Ken Dean

Personal information
- Full name: Kenneth Dean
- Born: 24 February 1927 Halifax, West Riding of Yorkshire, England
- Died: 20 September 2017 (aged 90)

Playing information
- Position: Stand-off
Club
| Years | Team | Pld | T | G | FG | P |
| 1948–60 | Halifax | 393 | 89 | 66 | 0 | 399 |
Representative
| Years | Team | Pld | T | G | FG | P |
| 1950–56 | Yorkshire | 11 | 3 | 0 | 0 | 9 |
| 1951–52 | England | 2 | 0 | 2 | 0 | 4 |
- Source:

= Ken Dean (rugby league) =

England international rugby league footballer

Kenneth Dean (24 February 1927 – 20 September 2017) was an English professional rugby league footballer who played in the 1940s, 1950s and 1960s. He played at representative level for England and Yorkshire, and at club level for Halifax, as a .

==Background==
Dean was born in Halifax, West Riding of Yorkshire, England.

==Playing career==
Dean made his début for Halifax on Saturday 6 November 1948, and played his last match for Halifax on Saturday 5 March 1960.

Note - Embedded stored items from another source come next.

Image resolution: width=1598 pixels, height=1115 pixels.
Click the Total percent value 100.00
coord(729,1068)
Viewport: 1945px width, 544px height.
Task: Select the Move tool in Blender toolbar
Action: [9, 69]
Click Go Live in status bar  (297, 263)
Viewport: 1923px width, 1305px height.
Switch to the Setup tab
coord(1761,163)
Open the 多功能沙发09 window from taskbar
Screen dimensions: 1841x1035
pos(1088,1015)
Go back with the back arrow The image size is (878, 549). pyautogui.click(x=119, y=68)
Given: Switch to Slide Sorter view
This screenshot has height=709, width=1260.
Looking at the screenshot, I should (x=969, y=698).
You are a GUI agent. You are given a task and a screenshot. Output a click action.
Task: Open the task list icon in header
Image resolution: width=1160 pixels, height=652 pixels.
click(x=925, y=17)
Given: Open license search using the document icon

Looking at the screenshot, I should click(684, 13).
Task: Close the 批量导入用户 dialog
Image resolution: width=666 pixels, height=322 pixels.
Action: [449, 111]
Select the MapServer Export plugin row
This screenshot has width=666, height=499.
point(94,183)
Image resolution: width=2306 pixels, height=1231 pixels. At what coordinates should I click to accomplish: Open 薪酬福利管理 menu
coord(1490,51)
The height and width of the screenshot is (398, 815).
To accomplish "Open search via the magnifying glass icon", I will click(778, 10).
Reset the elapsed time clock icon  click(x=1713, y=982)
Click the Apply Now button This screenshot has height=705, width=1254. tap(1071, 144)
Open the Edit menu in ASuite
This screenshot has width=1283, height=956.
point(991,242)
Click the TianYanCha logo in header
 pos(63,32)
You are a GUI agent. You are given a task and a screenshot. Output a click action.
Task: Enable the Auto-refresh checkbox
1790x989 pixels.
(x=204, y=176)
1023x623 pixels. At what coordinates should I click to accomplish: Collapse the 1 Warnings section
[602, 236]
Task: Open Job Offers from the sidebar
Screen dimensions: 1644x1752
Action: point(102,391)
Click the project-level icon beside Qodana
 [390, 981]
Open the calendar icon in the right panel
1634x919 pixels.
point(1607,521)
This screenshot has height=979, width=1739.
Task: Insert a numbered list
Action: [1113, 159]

Dean played in Halifax's victories in the Yorkshire League during the 1952–53 season, 1953–54 season, 1955–56 season and 1957–58 season.

Dean played in Halifax's 4-4 draw with Warrington in the 1953–54 Challenge Cup Final during the 1953–54 season at Wembley Stadium, London on Saturday 24 April 1954, in front of a crowd of 81,841, played in the 4-8 defeat by Warrington in the 1953–54 Challenge Cup Final replay during the 1953–54 season at Odsal Stadium, Bradford on Wednesday 5 May 1954, in front of a record crowd of 102,575 or more, and played in the 2-13 defeat by St. Helens in the 1955–56 Challenge Cup Final during the 1955–56 season at Wembley Stadium, London on Saturday 28 April 1956, in front of a crowd of 79,341,

Dean played in Halifax's 22-14 victory over Hull F.C. in the 1954–55 Yorkshire Cup Final during the 1954–55 season at Headingley, Leeds on Saturday 23 October 1954, in front of a crowd of 25,949, played in the 10-10 draw with Hull F.C. in the 1955–56 Yorkshire Cup Final during the 1955–56 season at Headingley, Leeds on Saturday 22 October 1955, in front of a crowd of 23,520, and played in the 7-0 victory over Hull F.C. in the 1955–56 Yorkshire Cup Final replay during the 1955–56 season at Odsal Stadium, Bradford on Wednesday 2 November 1955, in front of a crowd of 14,000.

Dean's Testimonial match at Halifax took place in 1958.

===Representative honours===
Dean won caps for England while at Halifax in 1951 against Other Nationalities, and in 1952 against Other Nationalities.

Dean won caps for Yorkshire while at Halifax.

==Honoured at Halifax==
Dean is a Halifax Hall Of Fame Inductee.

==Personal life==
Dean was married to Winifred (née Hopkinson). They had two children; David, and Janet.

==Death==
Dean died on 20 September 2017, aged 90. His funeral and cremation took place on 5 October 2017 at Park Wood Crematorium, Elland.